**EXERCISE INPUT**.
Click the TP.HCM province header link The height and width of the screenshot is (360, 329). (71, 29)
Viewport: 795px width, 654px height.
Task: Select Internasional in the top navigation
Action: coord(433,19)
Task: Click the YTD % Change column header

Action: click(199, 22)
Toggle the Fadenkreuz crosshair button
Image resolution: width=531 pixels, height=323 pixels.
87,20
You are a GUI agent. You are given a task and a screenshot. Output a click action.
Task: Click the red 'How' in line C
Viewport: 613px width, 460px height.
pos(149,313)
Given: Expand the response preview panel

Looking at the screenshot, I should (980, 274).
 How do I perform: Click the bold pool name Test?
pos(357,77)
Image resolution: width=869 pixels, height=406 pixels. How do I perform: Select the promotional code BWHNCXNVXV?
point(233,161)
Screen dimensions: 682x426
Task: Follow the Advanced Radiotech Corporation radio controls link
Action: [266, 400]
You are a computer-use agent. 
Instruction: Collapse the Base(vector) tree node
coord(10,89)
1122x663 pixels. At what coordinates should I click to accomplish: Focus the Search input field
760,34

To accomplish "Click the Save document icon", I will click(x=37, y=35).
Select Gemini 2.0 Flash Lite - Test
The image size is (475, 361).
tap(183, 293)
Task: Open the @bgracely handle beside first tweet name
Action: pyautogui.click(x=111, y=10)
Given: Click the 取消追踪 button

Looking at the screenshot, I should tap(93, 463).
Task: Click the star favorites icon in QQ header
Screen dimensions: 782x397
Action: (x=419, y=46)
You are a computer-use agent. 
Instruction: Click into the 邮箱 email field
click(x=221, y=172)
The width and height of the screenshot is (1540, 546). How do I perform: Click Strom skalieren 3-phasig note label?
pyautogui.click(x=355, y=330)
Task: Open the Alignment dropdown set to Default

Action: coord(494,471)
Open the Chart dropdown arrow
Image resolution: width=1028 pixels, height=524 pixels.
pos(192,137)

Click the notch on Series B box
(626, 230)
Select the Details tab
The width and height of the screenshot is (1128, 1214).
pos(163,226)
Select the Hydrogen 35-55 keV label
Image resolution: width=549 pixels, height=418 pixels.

**ACTION ITEM**. Repeat every record above. Each one must match exactly.

**FINAL ANSWER**.
Click the TP.HCM province header link The height and width of the screenshot is (360, 329). (71, 29)
Viewport: 795px width, 654px height.
Task: Select Internasional in the top navigation
Action: coord(433,19)
Task: Click the YTD % Change column header

Action: click(199, 22)
Toggle the Fadenkreuz crosshair button
Image resolution: width=531 pixels, height=323 pixels.
87,20
You are a GUI agent. You are given a task and a screenshot. Output a click action.
Task: Click the red 'How' in line C
Viewport: 613px width, 460px height.
pos(149,313)
Given: Expand the response preview panel

Looking at the screenshot, I should (980, 274).
 How do I perform: Click the bold pool name Test?
pos(357,77)
Image resolution: width=869 pixels, height=406 pixels. How do I perform: Select the promotional code BWHNCXNVXV?
point(233,161)
Screen dimensions: 682x426
Task: Follow the Advanced Radiotech Corporation radio controls link
Action: [266, 400]
You are a computer-use agent. 
Instruction: Collapse the Base(vector) tree node
coord(10,89)
1122x663 pixels. At what coordinates should I click to accomplish: Focus the Search input field
760,34

To accomplish "Click the Save document icon", I will click(x=37, y=35).
Select Gemini 2.0 Flash Lite - Test
The image size is (475, 361).
tap(183, 293)
Task: Open the @bgracely handle beside first tweet name
Action: pyautogui.click(x=111, y=10)
Given: Click the 取消追踪 button

Looking at the screenshot, I should tap(93, 463).
Task: Click the star favorites icon in QQ header
Screen dimensions: 782x397
Action: (x=419, y=46)
You are a computer-use agent. 
Instruction: Click into the 邮箱 email field
click(x=221, y=172)
The width and height of the screenshot is (1540, 546). How do I perform: Click Strom skalieren 3-phasig note label?
pyautogui.click(x=355, y=330)
Task: Open the Alignment dropdown set to Default

Action: coord(494,471)
Open the Chart dropdown arrow
Image resolution: width=1028 pixels, height=524 pixels.
pos(192,137)

Click the notch on Series B box
(626, 230)
Select the Details tab
The width and height of the screenshot is (1128, 1214).
pos(163,226)
Select the Hydrogen 35-55 keV label
Image resolution: width=549 pixels, height=418 pixels.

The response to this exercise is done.